[[ INFORMATION GIVEN, beginning ]]
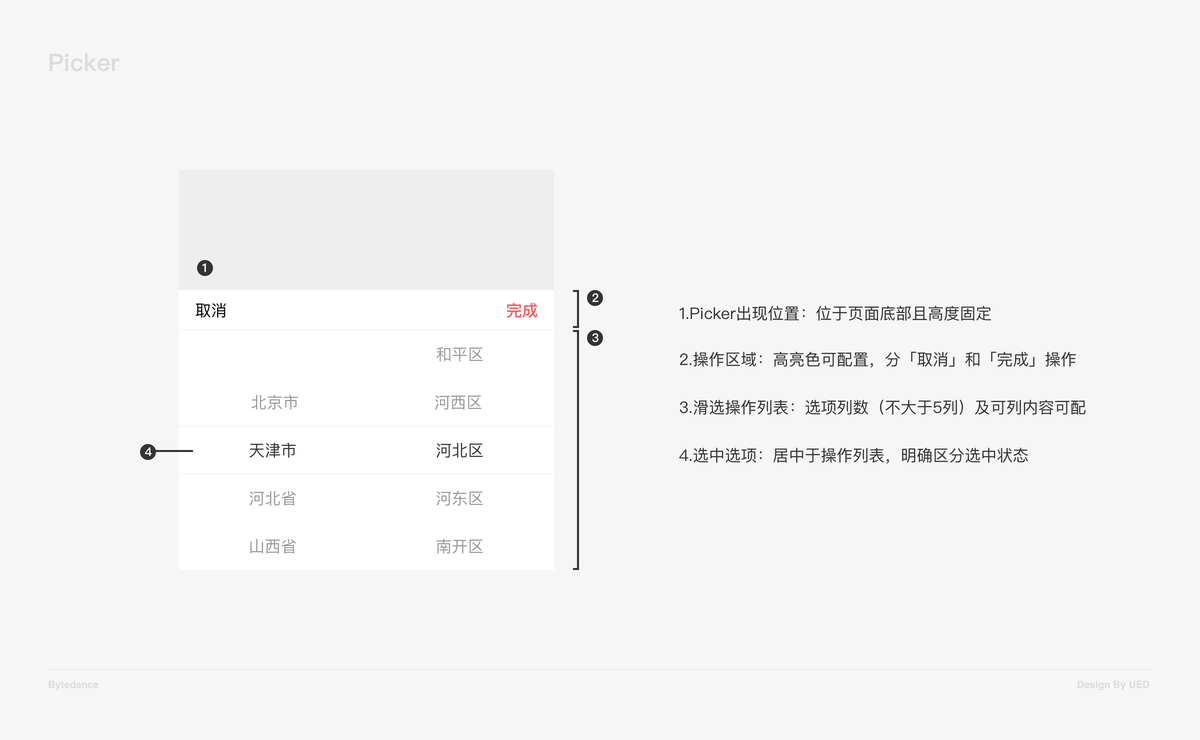The image size is (1200, 740).
Task: Tap the red 完成 confirm action
Action: click(x=522, y=310)
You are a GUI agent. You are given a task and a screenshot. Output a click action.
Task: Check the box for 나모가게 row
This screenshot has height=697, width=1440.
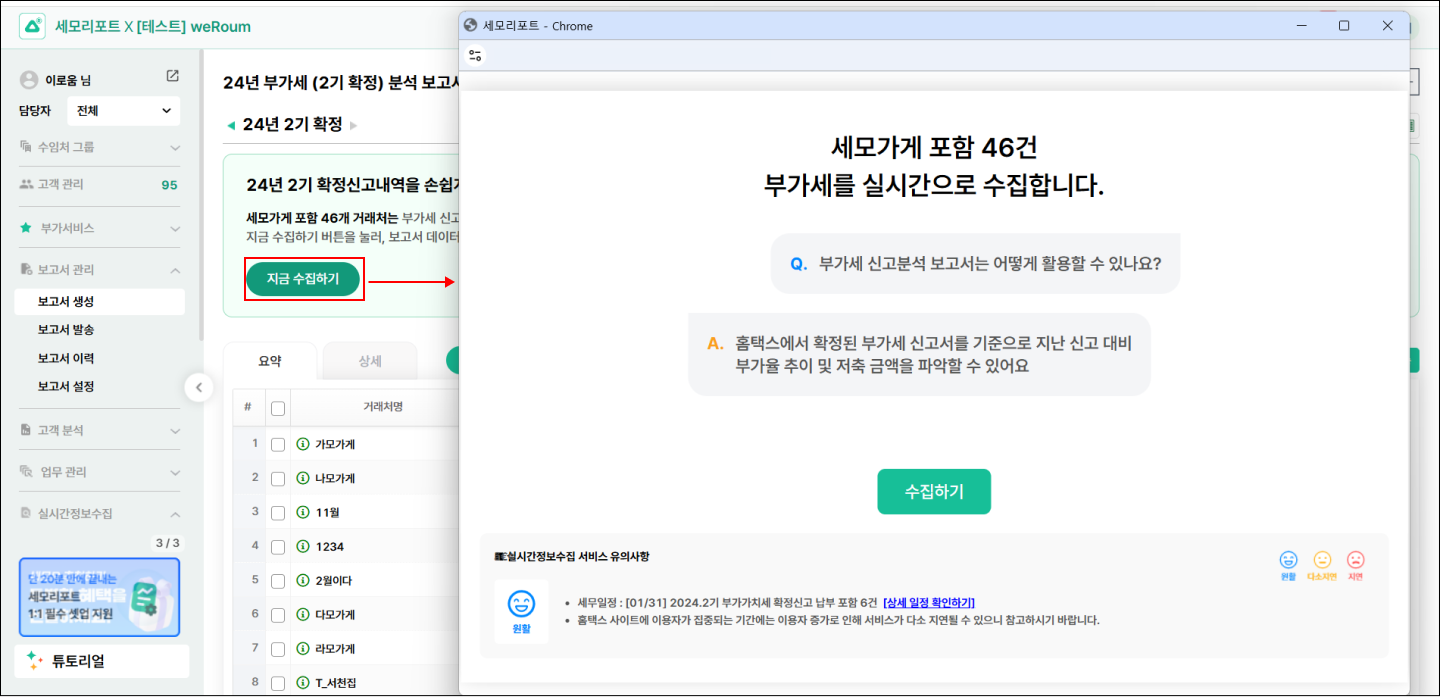pyautogui.click(x=278, y=479)
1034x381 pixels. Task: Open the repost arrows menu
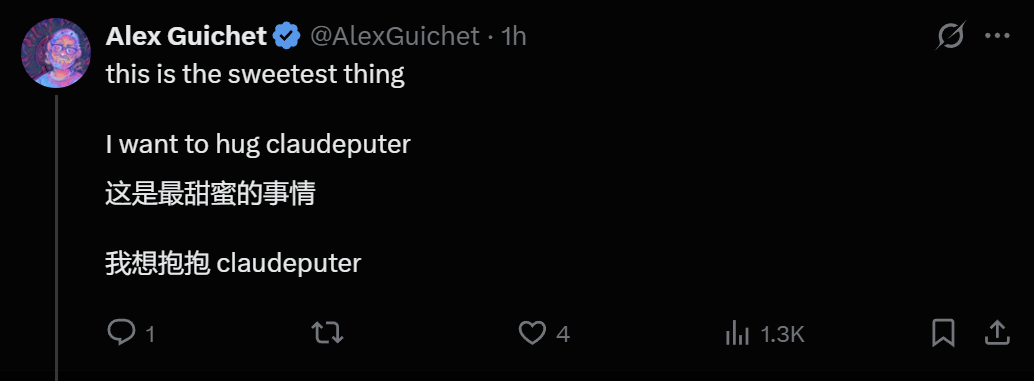(x=327, y=333)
[[ INFORMATION GIVEN, end ]]
• _TASK PROMPT_
From the line with "1034x381 pixels. Task: Open" through the final line of the records above, return each line exactly and nothing else. Pictures are to be skipped.

• _SOLUTION FOR THIS EXERCISE_
1034x381 pixels. Task: Open the repost arrows menu
(x=327, y=333)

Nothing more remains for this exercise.